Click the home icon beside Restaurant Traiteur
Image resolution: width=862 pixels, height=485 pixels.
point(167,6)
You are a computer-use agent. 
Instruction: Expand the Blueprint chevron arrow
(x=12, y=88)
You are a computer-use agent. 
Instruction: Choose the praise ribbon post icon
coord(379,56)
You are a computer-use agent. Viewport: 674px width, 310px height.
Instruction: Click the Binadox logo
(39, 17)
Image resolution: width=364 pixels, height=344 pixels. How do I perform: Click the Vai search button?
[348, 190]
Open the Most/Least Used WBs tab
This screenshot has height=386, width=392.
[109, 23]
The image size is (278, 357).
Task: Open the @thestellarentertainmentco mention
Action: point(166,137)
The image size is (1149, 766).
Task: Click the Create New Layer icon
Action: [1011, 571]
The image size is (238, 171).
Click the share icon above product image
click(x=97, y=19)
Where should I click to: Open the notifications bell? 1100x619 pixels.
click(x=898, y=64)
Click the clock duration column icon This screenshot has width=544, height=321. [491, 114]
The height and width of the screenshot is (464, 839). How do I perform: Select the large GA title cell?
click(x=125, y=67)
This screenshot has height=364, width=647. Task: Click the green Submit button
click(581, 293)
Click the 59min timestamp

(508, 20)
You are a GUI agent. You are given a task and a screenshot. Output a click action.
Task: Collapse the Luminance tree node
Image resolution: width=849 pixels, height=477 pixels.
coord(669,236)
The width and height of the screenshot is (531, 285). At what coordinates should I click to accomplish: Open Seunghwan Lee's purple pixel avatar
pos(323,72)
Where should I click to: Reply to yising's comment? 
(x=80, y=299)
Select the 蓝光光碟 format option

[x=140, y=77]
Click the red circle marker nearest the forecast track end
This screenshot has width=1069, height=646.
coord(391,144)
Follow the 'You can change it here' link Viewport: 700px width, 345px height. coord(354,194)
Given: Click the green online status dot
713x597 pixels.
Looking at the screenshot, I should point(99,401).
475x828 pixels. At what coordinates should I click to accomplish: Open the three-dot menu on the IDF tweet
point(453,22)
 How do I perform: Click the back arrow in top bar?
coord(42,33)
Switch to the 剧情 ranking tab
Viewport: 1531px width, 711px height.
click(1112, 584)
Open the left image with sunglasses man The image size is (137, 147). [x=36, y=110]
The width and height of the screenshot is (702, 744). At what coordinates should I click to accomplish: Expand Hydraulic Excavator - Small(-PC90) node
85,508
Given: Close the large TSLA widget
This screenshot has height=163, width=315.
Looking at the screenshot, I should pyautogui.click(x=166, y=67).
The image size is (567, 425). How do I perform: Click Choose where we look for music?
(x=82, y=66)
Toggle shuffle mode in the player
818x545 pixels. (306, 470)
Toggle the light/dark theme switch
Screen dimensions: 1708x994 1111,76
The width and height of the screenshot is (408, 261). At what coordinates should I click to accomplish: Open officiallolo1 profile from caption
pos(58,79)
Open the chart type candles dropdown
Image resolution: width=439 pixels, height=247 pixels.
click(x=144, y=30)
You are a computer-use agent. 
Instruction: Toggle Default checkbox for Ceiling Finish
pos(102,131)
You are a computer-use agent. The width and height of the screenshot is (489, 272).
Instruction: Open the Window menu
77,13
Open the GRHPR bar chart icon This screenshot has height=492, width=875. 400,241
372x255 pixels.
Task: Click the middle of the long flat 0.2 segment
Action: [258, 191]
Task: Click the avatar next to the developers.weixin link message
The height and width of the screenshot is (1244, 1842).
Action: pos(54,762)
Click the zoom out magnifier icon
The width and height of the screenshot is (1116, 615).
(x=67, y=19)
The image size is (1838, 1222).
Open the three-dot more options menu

--- --- ---

**Exercise goal**
Format every line of the material above as a Markdown table with the columns n and Line, numbering the rows and leaving out blank lines.

**In response**
| n | Line |
|---|---|
| 1 | Click the home icon beside Restaurant Traiteur |
| 2 | Image resolution: width=862 pixels, height=485 pixels. |
| 3 | point(167,6) |
| 4 | You are a computer-use agent.  |
| 5 | Instruction: Expand the Blueprint chevron arrow |
| 6 | (x=12, y=88) |
| 7 | You are a computer-use agent.  |
| 8 | Instruction: Choose the praise ribbon post icon |
| 9 | coord(379,56) |
| 10 | You are a computer-use agent. Viewport: 674px width, 310px height. |
| 11 | Instruction: Click the Binadox logo |
| 12 | (39, 17) |
| 13 | Image resolution: width=364 pixels, height=344 pixels. How do I perform: Click the Vai search button? |
| 14 | [348, 190] |
| 15 | Open the Most/Least Used WBs tab |
| 16 | This screenshot has height=386, width=392. |
| 17 | [109, 23] |
| 18 | The image size is (278, 357). |
| 19 | Task: Open the @thestellarentertainmentco mention |
| 20 | Action: point(166,137) |
| 21 | The image size is (1149, 766). |
| 22 | Task: Click the Create New Layer icon |
| 23 | Action: [1011, 571] |
| 24 | The image size is (238, 171). |
| 25 | Click the share icon above product image |
| 26 | click(x=97, y=19) |
| 27 | Where should I click to: Open the notifications bell? 1100x619 pixels. |
| 28 | click(x=898, y=64) |
| 29 | Click the clock duration column icon This screenshot has width=544, height=321. [491, 114] |
| 30 | The height and width of the screenshot is (464, 839). How do I perform: Select the large GA title cell? |
| 31 | click(x=125, y=67) |
| 32 | This screenshot has height=364, width=647. Task: Click the green Submit button |
| 33 | click(581, 293) |
| 34 | Click the 59min timestamp |
| 35 | (508, 20) |
| 36 | You are a GUI agent. You are given a task and a screenshot. Output a click action. |
| 37 | Task: Collapse the Luminance tree node |
| 38 | Image resolution: width=849 pixels, height=477 pixels. |
| 39 | coord(669,236) |
| 40 | The width and height of the screenshot is (531, 285). At what coordinates should I click to accomplish: Open Seunghwan Lee's purple pixel avatar |
| 41 | pos(323,72) |
| 42 | Where should I click to: Reply to yising's comment?  |
| 43 | (x=80, y=299) |
| 44 | Select the 蓝光光碟 format option |
| 45 | [x=140, y=77] |
| 46 | Click the red circle marker nearest the forecast track end |
| 47 | This screenshot has width=1069, height=646. |
| 48 | coord(391,144) |
| 49 | Follow the 'You can change it here' link Viewport: 700px width, 345px height. coord(354,194) |
| 50 | Given: Click the green online status dot |
| 51 | 713x597 pixels. |
| 52 | Looking at the screenshot, I should point(99,401). |
| 53 | 475x828 pixels. At what coordinates should I click to accomplish: Open the three-dot menu on the IDF tweet |
| 54 | point(453,22) |
| 55 |  How do I perform: Click the back arrow in top bar? |
| 56 | coord(42,33) |
| 57 | Switch to the 剧情 ranking tab |
| 58 | Viewport: 1531px width, 711px height. |
| 59 | click(1112, 584) |
| 60 | Open the left image with sunglasses man The image size is (137, 147). [x=36, y=110] |
| 61 | The width and height of the screenshot is (702, 744). At what coordinates should I click to accomplish: Expand Hydraulic Excavator - Small(-PC90) node |
| 62 | 85,508 |
| 63 | Given: Close the large TSLA widget |
| 64 | This screenshot has height=163, width=315. |
| 65 | Looking at the screenshot, I should pyautogui.click(x=166, y=67). |
| 66 | The image size is (567, 425). How do I perform: Click Choose where we look for music? |
| 67 | (x=82, y=66) |
| 68 | Toggle shuffle mode in the player |
| 69 | 818x545 pixels. (306, 470) |
| 70 | Toggle the light/dark theme switch |
| 71 | Screen dimensions: 1708x994 1111,76 |
| 72 | The width and height of the screenshot is (408, 261). At what coordinates should I click to accomplish: Open officiallolo1 profile from caption |
| 73 | pos(58,79) |
| 74 | Open the chart type candles dropdown |
| 75 | Image resolution: width=439 pixels, height=247 pixels. |
| 76 | click(x=144, y=30) |
| 77 | You are a computer-use agent.  |
| 78 | Instruction: Toggle Default checkbox for Ceiling Finish |
| 79 | pos(102,131) |
| 80 | You are a computer-use agent. The width and height of the screenshot is (489, 272). |
| 81 | Instruction: Open the Window menu |
| 82 | 77,13 |
| 83 | Open the GRHPR bar chart icon This screenshot has height=492, width=875. 400,241 |
| 84 | 372x255 pixels. |
| 85 | Task: Click the middle of the long flat 0.2 segment |
| 86 | Action: [258, 191] |
| 87 | Task: Click the avatar next to the developers.weixin link message |
| 88 | The height and width of the screenshot is (1244, 1842). |
| 89 | Action: pos(54,762) |
| 90 | Click the zoom out magnifier icon |
| 91 | The width and height of the screenshot is (1116, 615). |
| 92 | (x=67, y=19) |
| 93 | The image size is (1838, 1222). |
| 94 | Open the three-dot more options menu |